(Problem statement):
Find the line holding "ミレニアム世代 (108, 930)" in the entries below. Give it again exactly, along with every line after it up to and including the line holding "Dos de cabillaud".

(Record set):
****************

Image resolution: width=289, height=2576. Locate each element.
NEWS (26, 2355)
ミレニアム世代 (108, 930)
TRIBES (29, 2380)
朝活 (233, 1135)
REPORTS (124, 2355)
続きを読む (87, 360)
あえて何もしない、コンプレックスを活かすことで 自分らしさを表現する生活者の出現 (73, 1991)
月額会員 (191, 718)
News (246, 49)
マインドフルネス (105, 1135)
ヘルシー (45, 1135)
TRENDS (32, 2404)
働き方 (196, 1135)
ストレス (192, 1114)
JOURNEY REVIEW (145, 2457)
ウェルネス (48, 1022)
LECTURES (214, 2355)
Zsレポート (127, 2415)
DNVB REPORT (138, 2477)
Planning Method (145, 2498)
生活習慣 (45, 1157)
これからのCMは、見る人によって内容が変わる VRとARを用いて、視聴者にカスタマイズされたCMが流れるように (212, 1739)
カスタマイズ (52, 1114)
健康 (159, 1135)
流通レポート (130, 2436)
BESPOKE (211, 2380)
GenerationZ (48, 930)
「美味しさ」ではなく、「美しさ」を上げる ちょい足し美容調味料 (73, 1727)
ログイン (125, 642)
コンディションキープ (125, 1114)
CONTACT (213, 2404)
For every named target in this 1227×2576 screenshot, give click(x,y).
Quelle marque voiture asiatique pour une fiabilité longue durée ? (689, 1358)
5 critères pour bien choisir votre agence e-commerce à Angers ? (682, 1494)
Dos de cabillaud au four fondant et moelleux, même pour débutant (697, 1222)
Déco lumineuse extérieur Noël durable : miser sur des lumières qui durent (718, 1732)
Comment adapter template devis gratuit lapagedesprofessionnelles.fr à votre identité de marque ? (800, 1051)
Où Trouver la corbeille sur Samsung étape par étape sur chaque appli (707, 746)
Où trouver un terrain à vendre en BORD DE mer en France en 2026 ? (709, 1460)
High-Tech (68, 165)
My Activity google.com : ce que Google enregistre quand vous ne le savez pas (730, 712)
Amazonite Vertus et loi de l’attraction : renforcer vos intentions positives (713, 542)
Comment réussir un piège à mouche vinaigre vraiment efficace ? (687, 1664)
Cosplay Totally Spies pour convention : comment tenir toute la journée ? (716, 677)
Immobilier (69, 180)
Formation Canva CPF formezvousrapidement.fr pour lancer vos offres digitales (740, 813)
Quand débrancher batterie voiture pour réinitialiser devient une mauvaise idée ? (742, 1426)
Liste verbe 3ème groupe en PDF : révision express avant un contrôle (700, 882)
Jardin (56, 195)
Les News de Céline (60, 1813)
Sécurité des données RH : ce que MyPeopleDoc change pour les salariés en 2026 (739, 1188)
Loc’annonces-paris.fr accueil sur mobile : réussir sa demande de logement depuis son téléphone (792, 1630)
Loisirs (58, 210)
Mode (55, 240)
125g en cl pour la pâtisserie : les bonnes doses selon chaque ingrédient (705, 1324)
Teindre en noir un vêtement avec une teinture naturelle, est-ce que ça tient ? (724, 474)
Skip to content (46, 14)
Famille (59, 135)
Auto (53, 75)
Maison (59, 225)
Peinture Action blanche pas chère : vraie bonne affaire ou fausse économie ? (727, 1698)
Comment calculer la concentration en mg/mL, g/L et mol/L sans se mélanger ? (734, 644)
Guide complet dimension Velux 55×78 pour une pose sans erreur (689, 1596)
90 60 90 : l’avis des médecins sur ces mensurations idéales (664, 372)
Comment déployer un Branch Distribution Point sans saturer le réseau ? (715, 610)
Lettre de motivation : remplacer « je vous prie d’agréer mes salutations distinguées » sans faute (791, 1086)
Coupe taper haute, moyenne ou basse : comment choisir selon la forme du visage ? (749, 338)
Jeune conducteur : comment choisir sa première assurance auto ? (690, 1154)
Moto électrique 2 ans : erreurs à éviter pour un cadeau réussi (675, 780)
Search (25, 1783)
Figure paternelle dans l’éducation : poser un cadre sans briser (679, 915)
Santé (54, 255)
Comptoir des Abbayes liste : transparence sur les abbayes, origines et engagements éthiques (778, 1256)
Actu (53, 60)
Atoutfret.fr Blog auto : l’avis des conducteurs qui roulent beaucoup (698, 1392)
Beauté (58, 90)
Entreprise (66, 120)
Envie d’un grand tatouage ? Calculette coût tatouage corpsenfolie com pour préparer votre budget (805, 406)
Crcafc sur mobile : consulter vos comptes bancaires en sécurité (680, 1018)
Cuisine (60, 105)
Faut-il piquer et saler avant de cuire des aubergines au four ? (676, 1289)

****************

(Answer to this exercise):
ミレニアム世代 (108, 930)
TRIBES (29, 2380)
朝活 (233, 1135)
REPORTS (124, 2355)
続きを読む (87, 360)
あえて何もしない、コンプレックスを活かすことで 自分らしさを表現する生活者の出現 (73, 1991)
月額会員 (191, 718)
News (246, 49)
マインドフルネス (105, 1135)
ヘルシー (45, 1135)
TRENDS (32, 2404)
働き方 (196, 1135)
ストレス (192, 1114)
JOURNEY REVIEW (145, 2457)
ウェルネス (48, 1022)
LECTURES (214, 2355)
Zsレポート (127, 2415)
DNVB REPORT (138, 2477)
Planning Method (145, 2498)
生活習慣 (45, 1157)
これからのCMは、見る人によって内容が変わる VRとARを用いて、視聴者にカスタマイズされたCMが流れるように (212, 1739)
カスタマイズ (52, 1114)
健康 (159, 1135)
流通レポート (130, 2436)
BESPOKE (211, 2380)
GenerationZ (48, 930)
「美味しさ」ではなく、「美しさ」を上げる ちょい足し美容調味料 (73, 1727)
ログイン (125, 642)
コンディションキープ (125, 1114)
CONTACT (213, 2404)
For every named target in this 1227×2576 screenshot, give click(x,y).
Quelle marque voiture asiatique pour une fiabilité longue durée ? (689, 1358)
5 critères pour bien choisir votre agence e-commerce à Angers ? (682, 1494)
Dos de cabillaud au four fondant et moelleux, même pour débutant (697, 1222)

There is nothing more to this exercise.